Core Concepts
Spectral Convolutional Conditional Neural Processes (SConvCNPs) leverage Fourier Neural Operators to enhance the expressive capabilities of Convolutional Conditional Neural Processes (ConvCNPs) in modeling stationary stochastic processes.
Abstract
The paper introduces Spectral Convolutional Conditional Neural Processes (SConvCNPs), a new addition to the Conditional Neural Process (CNP) family. SConvCNPs aim to address the limitations of ConvCNPs, which rely on local discrete kernels in their convolution layers, by incorporating Fourier Neural Operators (FNOs) to perform global convolution.
The key highlights are:
Conditional Neural Processes (CNPs) use neural networks to parameterize stochastic processes, providing well-calibrated predictions and simple maximum-likelihood training.
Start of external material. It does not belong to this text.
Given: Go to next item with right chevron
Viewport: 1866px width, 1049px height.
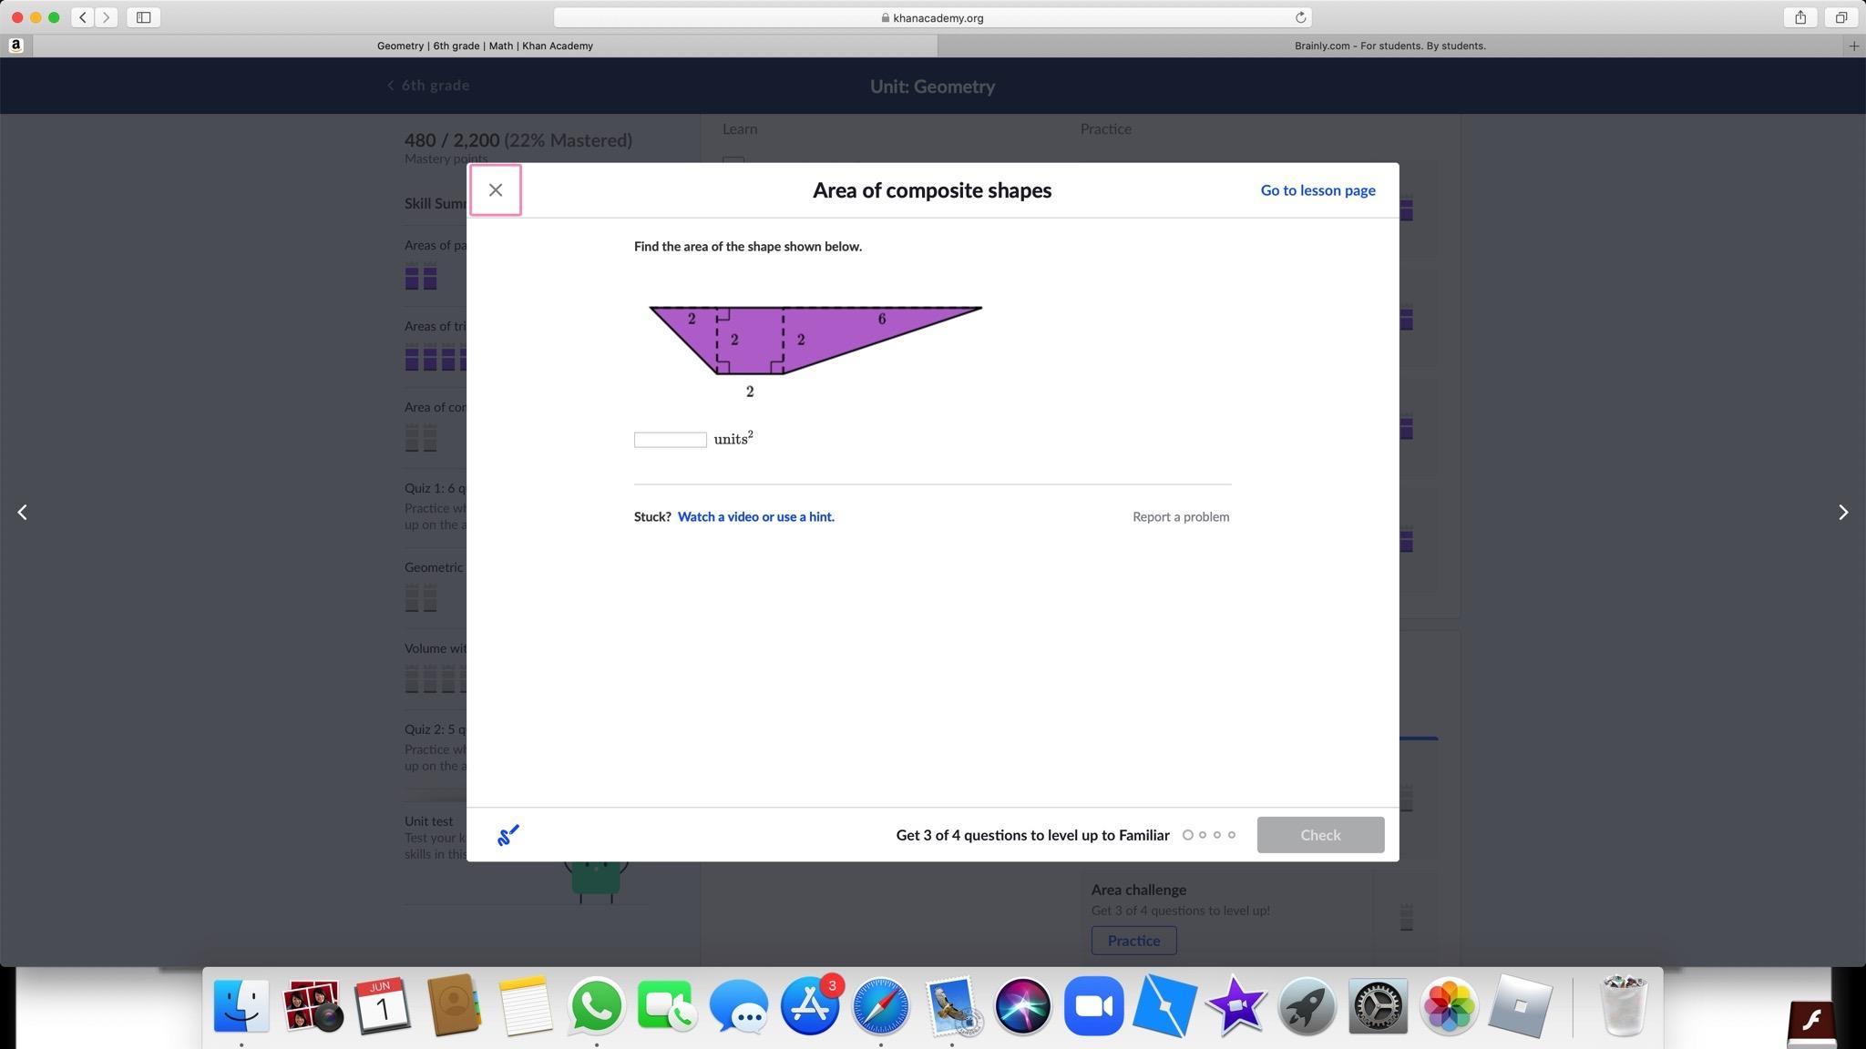Looking at the screenshot, I should [1842, 513].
ConvCNPs, a variant of CNPs, utilize convolution to introduce translation equivariance as an inductive bias. However, their reliance on local discrete kernels can pose challenges in capturing long-range dependencies and complex patterns, especially with limited and irregularly sampled observations.
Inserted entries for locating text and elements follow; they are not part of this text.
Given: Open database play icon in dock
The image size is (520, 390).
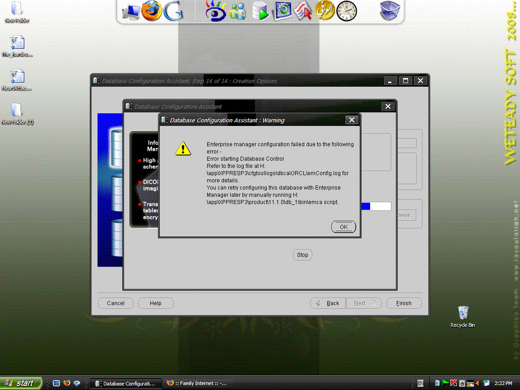Looking at the screenshot, I should point(260,11).
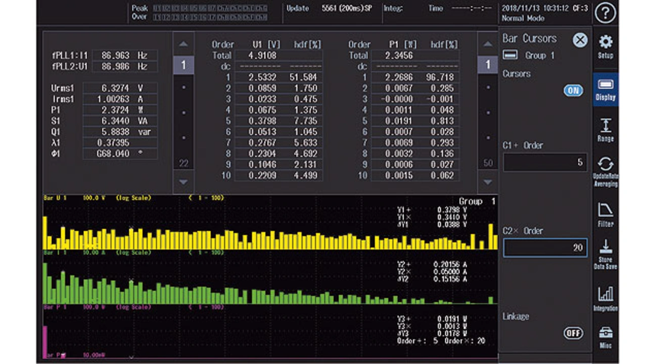
Task: Open UpdateRate Averaging settings
Action: 605,172
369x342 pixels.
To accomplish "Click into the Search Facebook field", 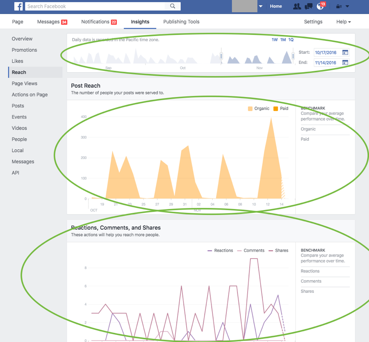I will click(x=96, y=6).
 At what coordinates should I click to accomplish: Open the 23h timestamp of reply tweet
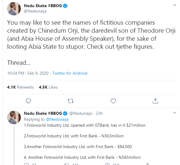[99, 113]
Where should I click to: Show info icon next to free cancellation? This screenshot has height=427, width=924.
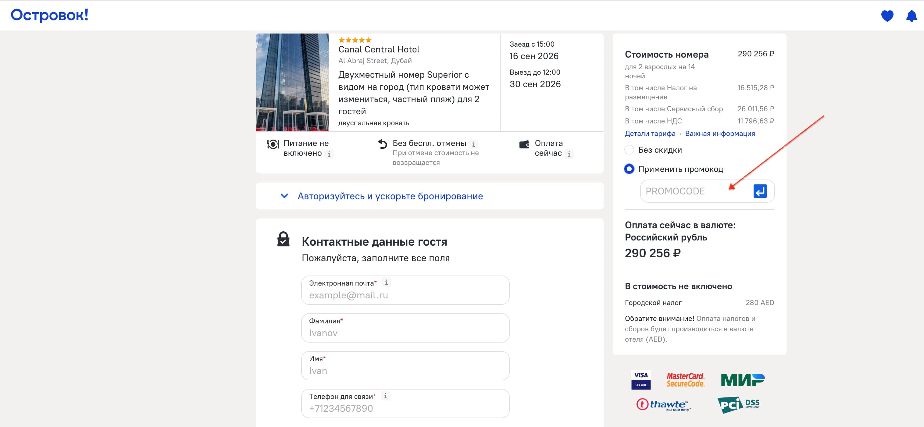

SConvCNPs leverage the formulation of FNOs to perform global convolution, allowing for more efficient representation of functions in the frequency domain.
Experiments on synthetic one-dimensional regression tasks demonstrate that SConvCNPs either match or outperform the performance of baseline models, including Vanilla CNP, Attentive CNP, and ConvCNP, particularly in scenarios with periodic underlying functions.
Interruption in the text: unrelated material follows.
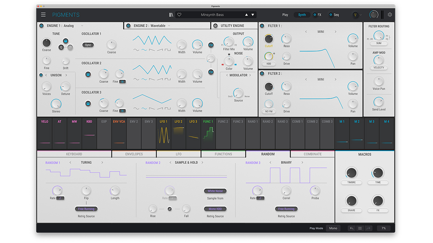The width and height of the screenshot is (433, 243).
Task: Disable Filter 2 using its power button
Action: coord(262,73)
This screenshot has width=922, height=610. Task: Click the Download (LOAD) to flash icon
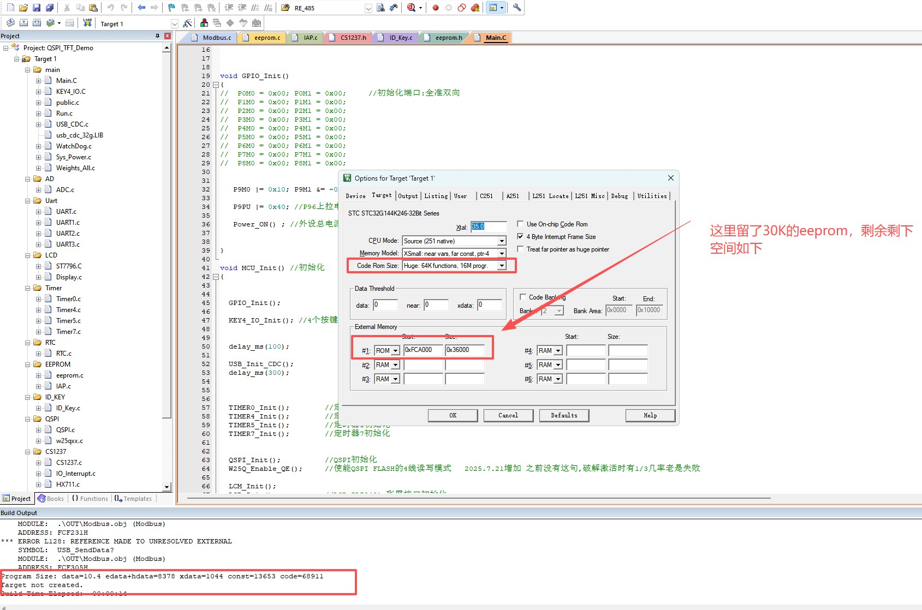88,23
The use of global convolution in SConvCNPs provides a more robust representation of underlying patterns by considering information collectively, as evidenced by the superior fits produced by SConvCNPs compared to the baselines.
Stats
The paper presents results on synthetic one-dimensional regression tasks with the following processes:
Gaussian Process with RBF kernel
Gaussian Process with Matérn 5/2 kernel
Periodic Gaussian Process
Sawtooth function
Square wave function
Quotes
"By a substantial margin, most convolutional kernels used in CNNs are designed as finite sequences of independent weights. The CNNs' effective memory horizon, which is determined by the kernel size, is generally much smaller than the input length and must be specified beforehand (Romero et al., 2021). As a result, the capability to capture dependencies that extend beyond the kernel's effective range is hindered."
"This limitation becomes even more pronounced when dealing with irregularly sampled or partially observed data, a situation frequently encountered in contexts where NPs are utilized."